А остробородый сказал строго:
– Ты умеешь гонять коней в Лбищенск и Теке. Соображаешь, как выгодно продать шерсть и кожи. Насыбай не забываешь запустить в свою носину. А человеку, который сбился с пути, указать дорогу не можешь, а?
Кадес, очнувшись, направился было к коню, беспомощно растопырив руки, но тут же упал, взвыв от острой боли: плеть чернявого толстяка, свистя, впилась в его тело. Кадес попытался встать, но удары плетей посыпались на него как град, точно стремясь загнать его в землю. Последний удар пылающим обручем обвил его голову и вонзился в правый глаз. Кадес потерял сознание. А казаки, шагом выехав со двора, направились к дому учителя Халена.
Все они не испытывали угрызений совести, даже не оглянулись. На их душе было немало кровопролитных дел. Один из них был тот самый молодой хорунжий Захар Калашников, что организовал засады на Мендигерея и Быкова. Второй – Остап Песков. Это он хотел в проруби ночью утопить Мендигерея. И только третий – шорник Иван Гречко, сосед Быкова, спасший когда-то Мендигерея от верной смерти, ехал, грустно опустив голову; печальная и какая-то растерянная улыбка пряталась под его рыжими усами.
5
Хаким не поверил своим глазам – в дверях дома Халена стояли русские казаки. Он даже сам не заметил, как вскочил с места и тихонько стал подвигаться по направлению к печке. Лицо его посерело от страха.
«Значит, за мной следили. Значит, донесли», – мелькнула горькая мысль.
Макка так и застыла с блюдом в руках.
– Хаким, дорогой, – простонала она, и блюдо сползло из ее рук на пол, – это же, верно, за твоим братом снова пришли. О, бедная моя головушка, разнесчастная судьбина!
– Здесь живет учитель? – спросил Захар Калашников.
Запинаясь, Хаким ответил:
– Здесь, ваше благородие, господин хорунжий. Но его дома нет. – «За Халеном пришли, – подумал Хаким, и противные колючие мурашки побежали по его телу, – значит, и меня не оставят в покое. Кто-то донес».
Хорунжий Захар насупился.
– А может, ты и есть учитель, да не признаешься? – спросил он, наступая на Хакима.
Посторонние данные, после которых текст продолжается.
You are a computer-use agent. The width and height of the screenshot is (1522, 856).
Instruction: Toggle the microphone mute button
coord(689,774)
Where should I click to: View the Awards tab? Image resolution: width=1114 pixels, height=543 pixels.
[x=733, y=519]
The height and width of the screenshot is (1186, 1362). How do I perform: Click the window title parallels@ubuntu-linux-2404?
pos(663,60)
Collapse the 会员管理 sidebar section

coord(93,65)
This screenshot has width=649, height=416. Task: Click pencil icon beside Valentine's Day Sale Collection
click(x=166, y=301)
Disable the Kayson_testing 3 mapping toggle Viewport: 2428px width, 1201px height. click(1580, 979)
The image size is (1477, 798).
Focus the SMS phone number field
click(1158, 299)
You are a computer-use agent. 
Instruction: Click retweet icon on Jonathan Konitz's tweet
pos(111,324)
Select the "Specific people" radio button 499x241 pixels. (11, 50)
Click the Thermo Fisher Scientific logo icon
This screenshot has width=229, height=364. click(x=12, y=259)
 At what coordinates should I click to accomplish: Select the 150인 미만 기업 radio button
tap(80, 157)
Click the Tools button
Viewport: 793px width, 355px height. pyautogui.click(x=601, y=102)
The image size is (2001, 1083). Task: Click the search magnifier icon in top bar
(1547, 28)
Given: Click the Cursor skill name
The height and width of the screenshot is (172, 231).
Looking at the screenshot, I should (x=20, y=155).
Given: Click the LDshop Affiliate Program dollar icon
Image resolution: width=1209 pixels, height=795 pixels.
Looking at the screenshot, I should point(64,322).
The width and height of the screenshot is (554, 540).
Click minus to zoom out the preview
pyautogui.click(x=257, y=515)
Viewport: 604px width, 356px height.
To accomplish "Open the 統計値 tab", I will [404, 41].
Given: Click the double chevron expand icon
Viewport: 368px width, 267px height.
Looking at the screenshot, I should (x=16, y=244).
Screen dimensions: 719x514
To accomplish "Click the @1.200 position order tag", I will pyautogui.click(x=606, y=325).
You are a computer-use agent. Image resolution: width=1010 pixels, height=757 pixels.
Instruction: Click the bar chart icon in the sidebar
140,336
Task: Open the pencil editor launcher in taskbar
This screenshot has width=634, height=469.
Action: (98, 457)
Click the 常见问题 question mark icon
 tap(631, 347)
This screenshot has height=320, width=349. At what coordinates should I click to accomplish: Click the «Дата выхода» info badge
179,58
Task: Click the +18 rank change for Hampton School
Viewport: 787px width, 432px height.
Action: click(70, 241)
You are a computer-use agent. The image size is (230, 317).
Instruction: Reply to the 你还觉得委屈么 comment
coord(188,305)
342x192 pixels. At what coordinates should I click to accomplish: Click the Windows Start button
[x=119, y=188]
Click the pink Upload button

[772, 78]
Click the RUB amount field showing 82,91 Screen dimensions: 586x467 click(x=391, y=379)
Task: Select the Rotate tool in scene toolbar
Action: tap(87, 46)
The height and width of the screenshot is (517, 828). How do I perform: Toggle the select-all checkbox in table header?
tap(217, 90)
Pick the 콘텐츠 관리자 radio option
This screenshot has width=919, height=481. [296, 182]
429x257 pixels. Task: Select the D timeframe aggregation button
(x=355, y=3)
– Нет, ваше благородие, мне незачем скрывать. Учителя нет дома. Но вы можете поговорить с его женой.
Макка сделала какое-то странное движение, будто хотела подпрыгнуть на месте.
– Дело вот в чем, – сказал Захар, даже не взглянув на женщину, – нам нужен человек, знающий русский язык и здешние дороги. Вместо учителя пойдешь ты. Кто ты такой?
– Большевик, наверно! – хриплым басом буркнул Остап Песков. – Вся их чертова стая состоит вот из таких дьяволов.
Хорунжий опасливо попятился от Хакима.
– Да я студент, – повеселев, отвечал Хаким. – Учился в реальном в Уральске. Сейчас отдыхаю у матери – ведь занятий-то нет.
Остап в упор посмотрел на него, послюнявил толстую скрученную цигарку и мрачно спросил:
– А где твой дом?
– В ауле.
– Близко?
– Близко…
– Так…
В комнату вошел Гречко. Он остановился в дверях. Странная, точно забытая улыбка все еще пряталась в его усах.
Остап враскачку направился к очагу, чтобы прикурить. Он заметил Шолпан и Загипу, которые, чуть дыша от страха, притаились за печкой.